Le livre que nul n’avait lu

À la poursuite du « De Revolutionibus » de Copernic

Gin­ge­rich (Owen), Le livre que nul n’avait lu : à la pour­suite du « De Revo­lu­tio­ni­bus » de Co­pernic / tra­duit de l’anglais (USA) par Jean‐Jacques Szc­ze­ci­niarz. – Paris : Dunod édi­teur, 2008. – 337 p. – (Quai des sciences).

Écrit par un spé­cia­liste répu­té de l’histoire de l’astronomie, voi­ci un livre pour les va­cances qui se lit comme un roman poli­cier. L’énigme à résoudre est la sui­vante : dans son sug­ges­tif mais dis­cu­table essai The Sleep­wal­kers : A His­to­ry of Man’s Chan­ging Vision of the Uni­verse (1959 ; trad. fr. 1960), Arthur Koest­ler avait pré­sen­té le De Revo­lu­tio­ni­bus orbium cœles­tium (1543) de Nico­las Coper­nic comme « le livre que nul n’avait lu ». Et il est vrai qu’excepté le livre I, l’ouvrage est « mor­tel­le­ment tech­nique » (p. 28).
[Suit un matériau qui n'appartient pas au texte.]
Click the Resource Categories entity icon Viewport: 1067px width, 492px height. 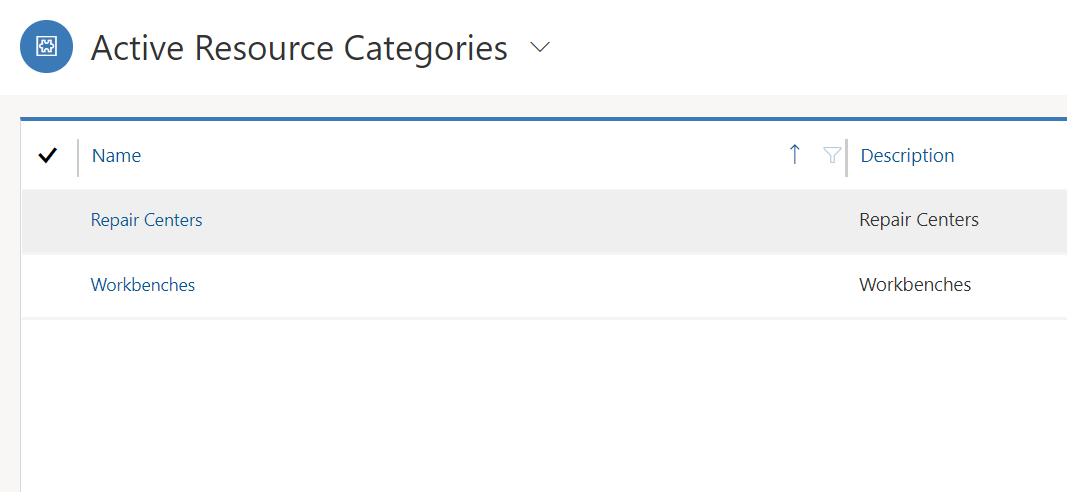click(46, 46)
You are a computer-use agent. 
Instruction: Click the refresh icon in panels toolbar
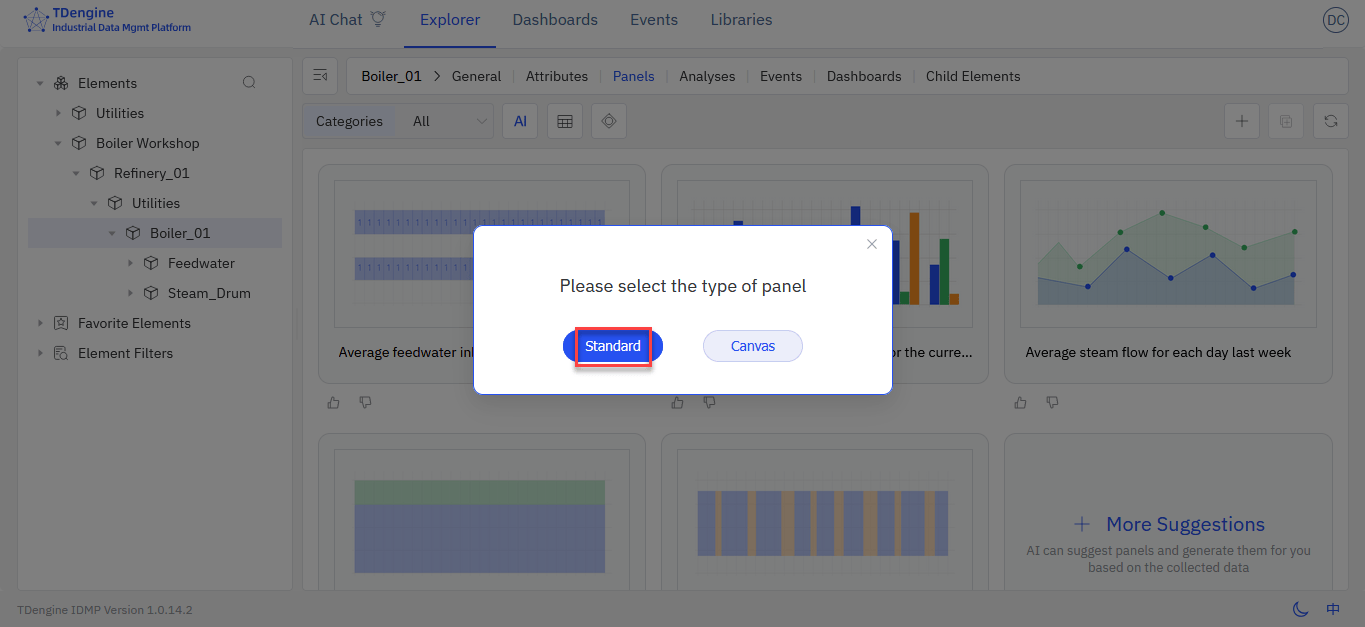tap(1330, 121)
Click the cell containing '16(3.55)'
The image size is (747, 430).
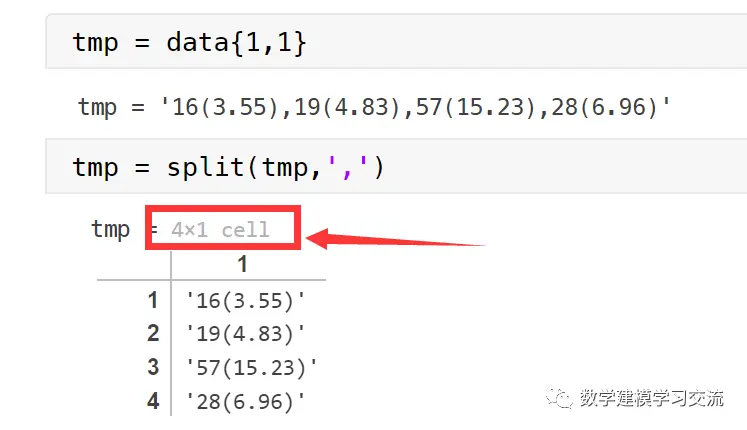point(245,301)
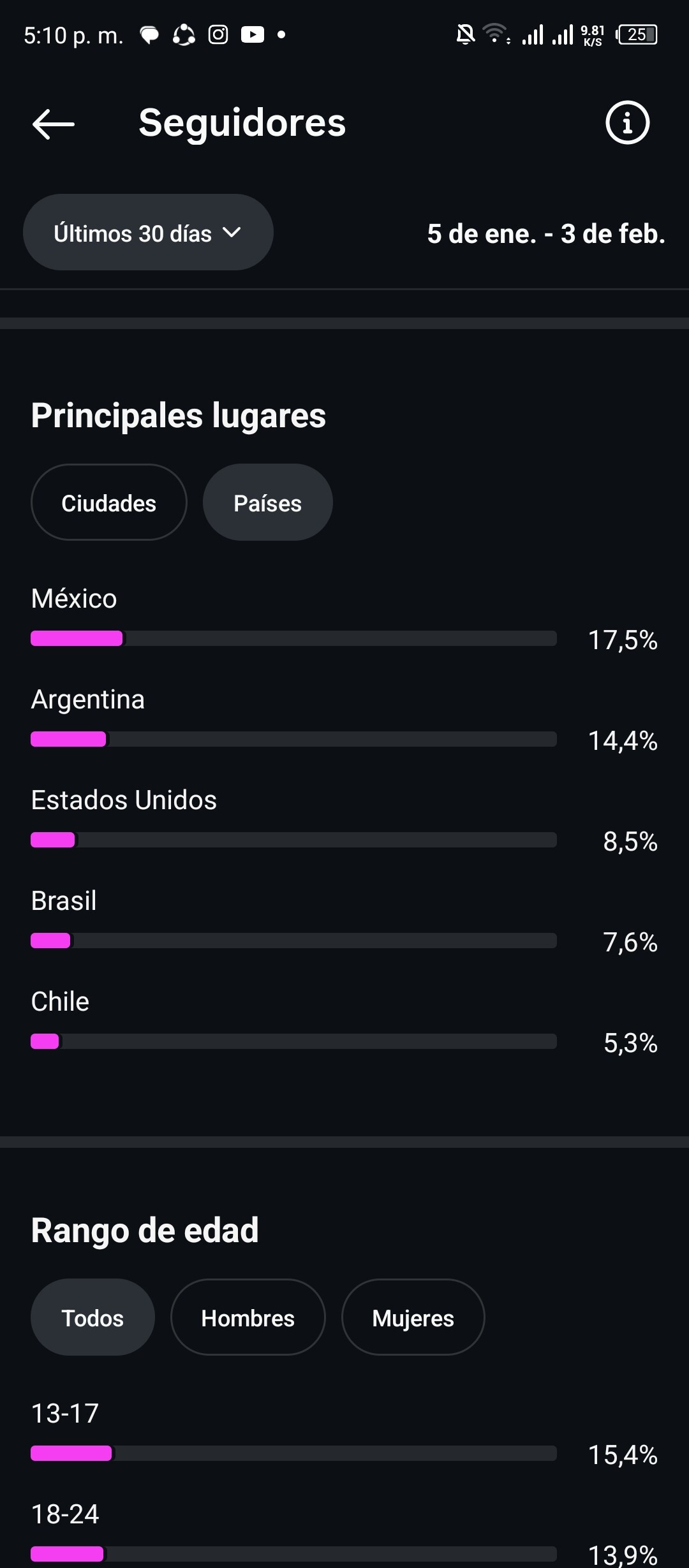
Task: Filter age range by Mujeres
Action: [x=413, y=1318]
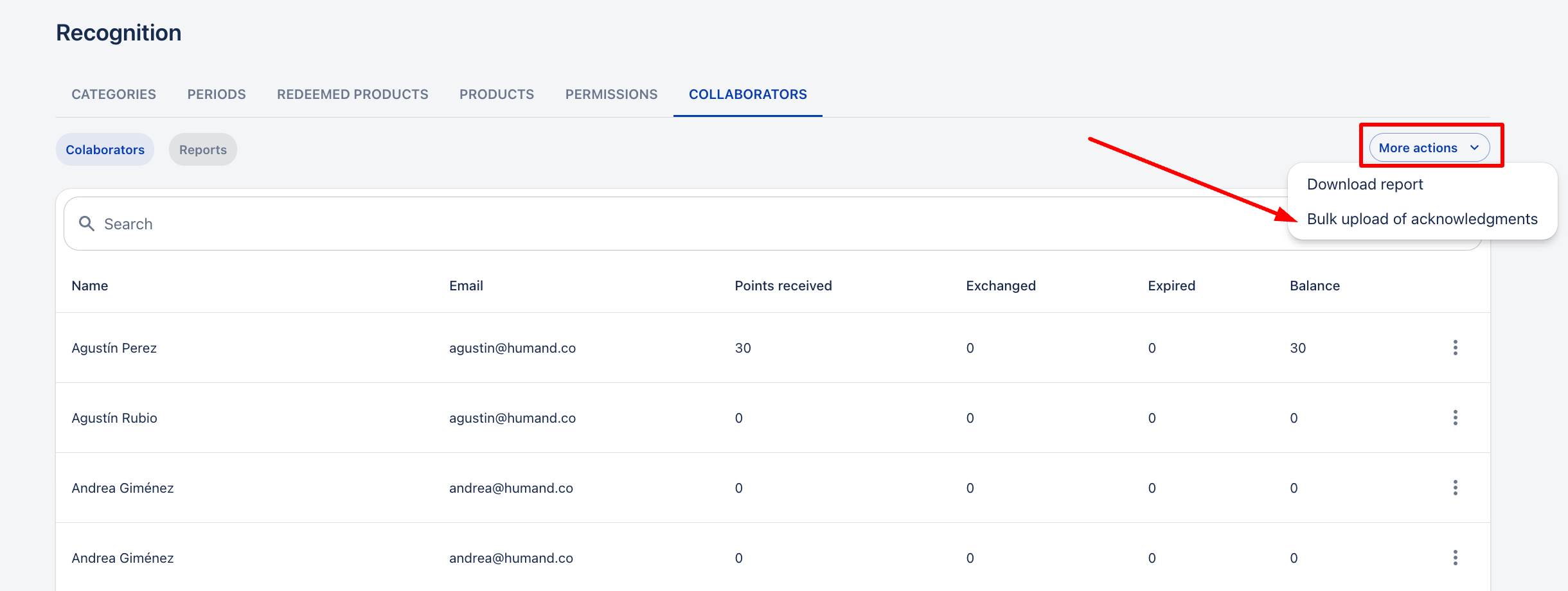The width and height of the screenshot is (1568, 591).
Task: Expand the More actions dropdown
Action: coord(1429,148)
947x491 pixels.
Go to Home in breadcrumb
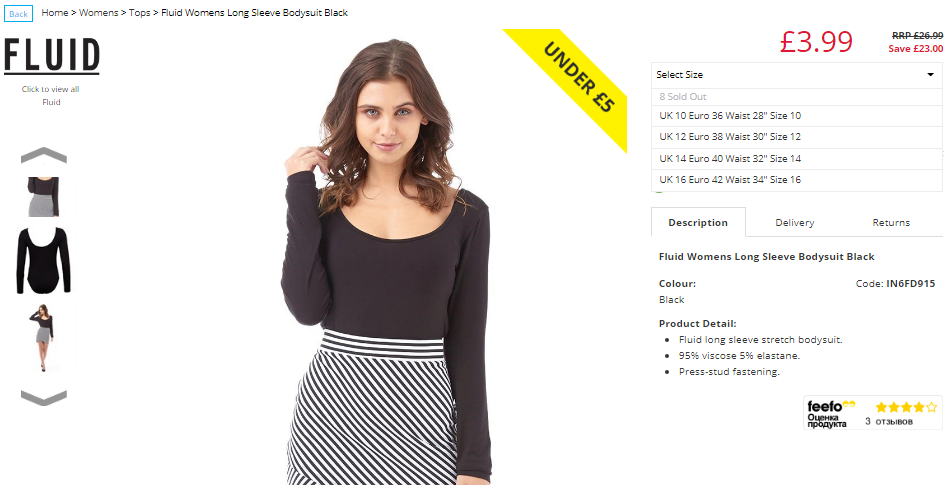pos(54,13)
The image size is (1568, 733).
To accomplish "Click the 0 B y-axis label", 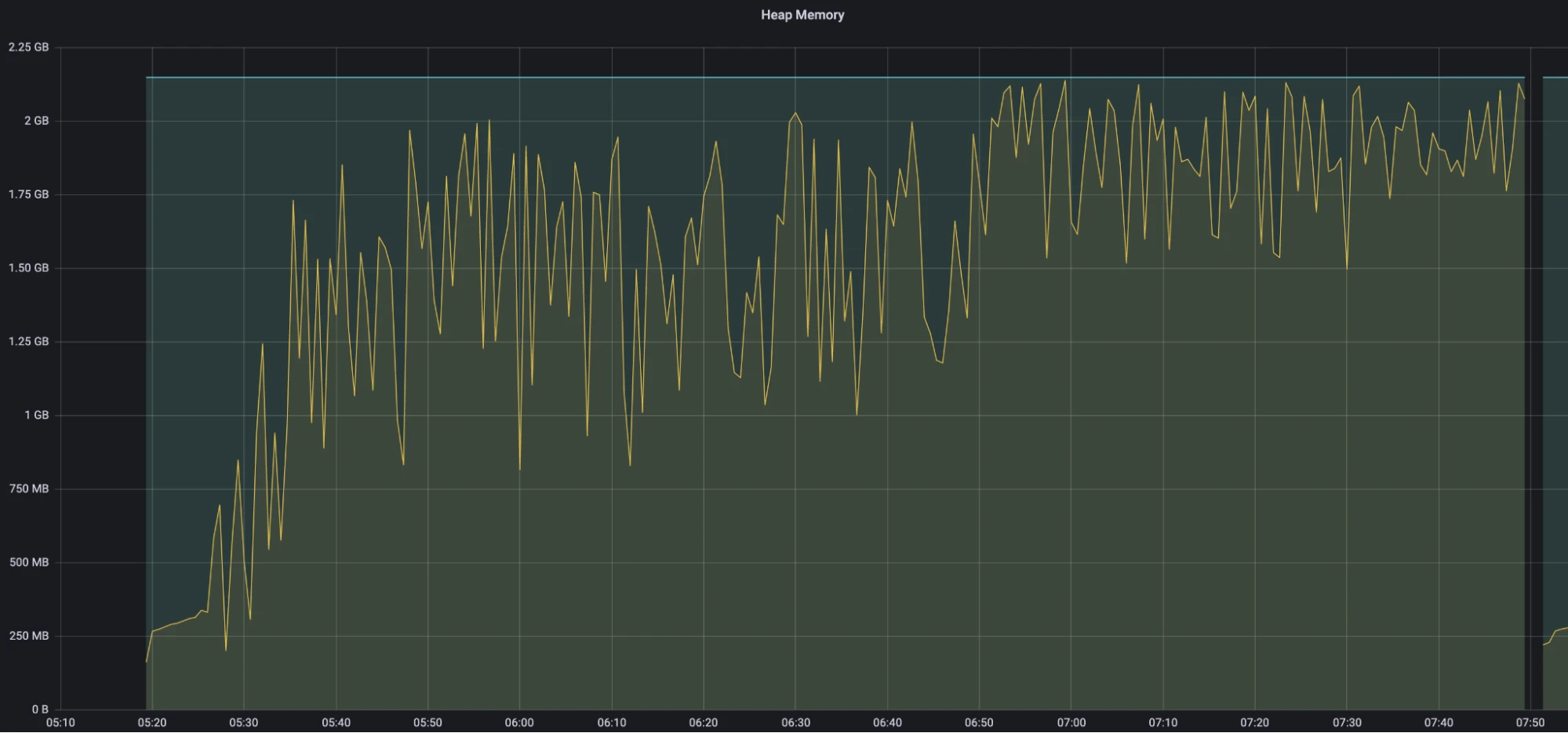I will (40, 709).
Aus­si ne dispose‐t‐on tou­jours pas, depuis la tra­duc­tion d’Alexandre Koy­ré de ce pre­mier livre (1934), de tra­duc­tion fran­çaise de l’entièreté du maître‐ouvrage de l’astronome polo­nais. Est‐ce à dire pour autant que Koest­ler avait rai­son ? Pour répondre à cette ques­tion, Gin­ge­rich a par­cou­ru le monde entier durant une tren­taine d’années afin de loca­li­ser et d’examiner toutes les copies conser­vées de la pre­mière (1543) et de la seconde (1566) édi­tion de cette œuvre. Au terme de ce labeur, qui lui a per­mis de retrou­ver des copies ayant appar­tenues « à des saints, à des héré­tiques et à des cra­pules, à des musi­ciens, des stars de ciné­ma, des sor­ciers et des biblio­philes » (p. 4), notre infa­ti­gable enquê­teur a publié, en 2002, Anno­ta­ted Cen­sus of Coper­ni­cus’ « De Revo­lu­tio­ni­bus », soit la des­crip­tion, en 400 pages, de cha­cune des 600 copies impri­mées et retrou­vées du mag­num opus coper­ni­cien. L’étude des anno­ta­tions conte­nues dans ces copies lui a per­mis non seule­ment d’établir for­mel­le­ment que Koest­ler avait « tota­le­ment tort » (p. 284), mais éga­le­ment d’identifier une belle parade de pro­prié­taires de l’ouvrage — Gérard Mer­ca­tor, Pon­tus de Tyard, Gior­dano Bru­no, John Dee, Tho­mas Digges, Tycho Bra­hé, Gali­lée, Kepler, etc. —, de détec­ter, par­mi ceux‐ci, ceux qui l’avaient réel­le­ment « tra­vaillé » (ce n’est pas le cas de Gali­lée !) et enfin de déter­mi­ner ce qui, la plume à la main, avait rete­nu leur atten­tion (pas for­cé­ment, comme on pour­rait le croire, les pas­sages expo­sant la cos­mo­lo­gie hélio­cen­trique, mais bien les der­niers pas­sages très techniques).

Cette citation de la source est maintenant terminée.